Nirvana
Negeri Nirvana adalah salah satu negeri paling ternama di sepanjang sejarah Vandaria. Negeri ini terutama tenar sebagai penghancur Negeri Edenion dan pembawa zaman baru yang penuh kebebasan dan persamaan derajat. Pemimpin ternama dari Negeri Nirvana adalah Raja Tunggal, seorang frameless yang tersohor sebagai abadi dan sakti mandraguna.
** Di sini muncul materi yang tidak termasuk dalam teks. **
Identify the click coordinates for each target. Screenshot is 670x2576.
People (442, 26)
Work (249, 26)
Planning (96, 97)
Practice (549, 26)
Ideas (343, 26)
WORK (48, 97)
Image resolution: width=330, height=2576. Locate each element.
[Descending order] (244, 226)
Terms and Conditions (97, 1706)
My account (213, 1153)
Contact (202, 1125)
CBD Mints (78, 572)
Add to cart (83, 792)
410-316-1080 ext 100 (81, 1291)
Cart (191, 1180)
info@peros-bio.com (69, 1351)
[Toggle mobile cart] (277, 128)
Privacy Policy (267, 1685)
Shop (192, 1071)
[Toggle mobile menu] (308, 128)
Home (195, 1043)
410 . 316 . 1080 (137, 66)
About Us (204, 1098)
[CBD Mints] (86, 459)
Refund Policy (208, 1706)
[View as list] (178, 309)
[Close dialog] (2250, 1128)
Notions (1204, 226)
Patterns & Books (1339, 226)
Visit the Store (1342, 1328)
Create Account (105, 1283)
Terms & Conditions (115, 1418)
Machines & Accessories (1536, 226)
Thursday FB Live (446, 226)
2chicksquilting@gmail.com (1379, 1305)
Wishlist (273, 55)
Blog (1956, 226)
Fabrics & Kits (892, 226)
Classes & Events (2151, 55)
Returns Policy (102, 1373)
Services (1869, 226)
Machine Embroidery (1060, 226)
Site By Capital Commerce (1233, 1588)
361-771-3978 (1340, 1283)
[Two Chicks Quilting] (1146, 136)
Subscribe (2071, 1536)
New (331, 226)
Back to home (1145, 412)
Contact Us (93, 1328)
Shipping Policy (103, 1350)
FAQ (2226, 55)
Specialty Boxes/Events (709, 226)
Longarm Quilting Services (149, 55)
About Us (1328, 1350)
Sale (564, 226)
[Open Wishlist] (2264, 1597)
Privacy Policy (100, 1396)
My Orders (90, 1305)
Raja Tunggal mendirikan Negeri Nirvana di daerah utara Tanah Utama Vandaria, di tempat yang pernah menjadi pusat dari imperium kuno bernama Rimenia. Kaum manusia dari ras Rimen di daerah itu mendukung Raja Tunggal, dan bersedia menyatakan Negeri Nirvana sebagai tanah air mereka yang baru. Setelah berkembang selama beberapa puluh tahun, Negeri Nirvana mulai memusuhi Negeri Edenion secara terang-terangan. Negeri-negeri dan bangsa-bangsa terjajah di Tanah Utama Vandaria bangkit, dan menjadi sekutu Negeri Nirvana.
Peperangan besar berlangsung di antara pihak Negeri Nirvana dan pihak Negeri Edenion. Negeri Edenion kalah dan runtuh, dan dimulailah era baru di Vandaria. Wilayah kekuasaan Negeri Nirvana membesar, dengan tambahan wilayah Negeri Edenion di daerah timur Tanah Utama Vandaria. Komposisi penduduk Negeri Nirvana juga mengalami perubahan, dengan masuknya kaum manusia dari ras Ameris dan bangsa frameless yang pernah menjadi penduduk Negeri Edenion.
Memasuki era baru di mana kaum frameless dan kaum manusia dipandang sederajat, Negeri Nirvana memposisikan dirinya sebagai pemimpin Vandaria. Kharisma Raja Tunggal mendatangkan rasa hormat dan segan, dan jasa besarnya dalam mengenyahkan Negeri Edenion terus diingat. Raja Tunggal memberi kebebasan bagi segala negeri yang ada untuk mengembangkan diri.
Seiring berlalunya waktu, Raja Tunggal mulai kehilangan minat dalam memimpin negerinya. Ia mulai sibuk dengan urusan-urusan pribadinya, dan lebih tertarik untuk mengumpulkan ilmu dan kesaktian. Sang raja mengangkat beberapa frameless berilmu tinggi sebagai suksesornya, yang menggantikannya memimpin Negeri Nirvana. Mundurnya Raja Tunggal dari pemerintahan Negeri Nirvana membuat situasi di Tanah Utama Vandaria memanas. Kewibawaan Negeri Nirvana menurun di mata negeri-negeri lain. Konflik dan perang bermunculan, semakin lama semakin tak terkendali. Kaum manusia mulai memanfaatkan kebebasan dengan sesukanya.
Raja Tunggal merasa kecewa dengan perubahan situasi di Tanah Utama Vandaria. Sang raja terutama merasa kecewa terhadap kaum manusia, yang seolah menyia-nyiakan jasanya menghentikan tirani Negeri Edenion. Ia mencoba menenangkan dan mendamaikan negeri-negeri yang ada, tetapi tidak banyak berguna. Perang dan konflik terus terjadi, dan Negeri Nirvana menjadi sasaran invasi negeri-negeri lain. Akhirnya Raja Tunggal murka, dan mengerahkan ilmunya untuk menimbulkan bencana Grand Ark, yang memporak-porandakan Vandaria. Negeri Nirvana menjadi hancur dan runtuh, dan riwayatnya pun berakhir.
Banyak yang percaya, bahwa Nirvana tidak pernah runtuh. Dikisahkan bahwa Raja Tunggal menggunakan kesaktiannya untuk menerbangkan Ibukota Nirvana dan melindunginya dengan sihir yang membuatnya tidak terlihat oleh mata awam. Nirvana dipercaya menjadi kerajaan terbang, bahkan hingga di masa modern Vandaria.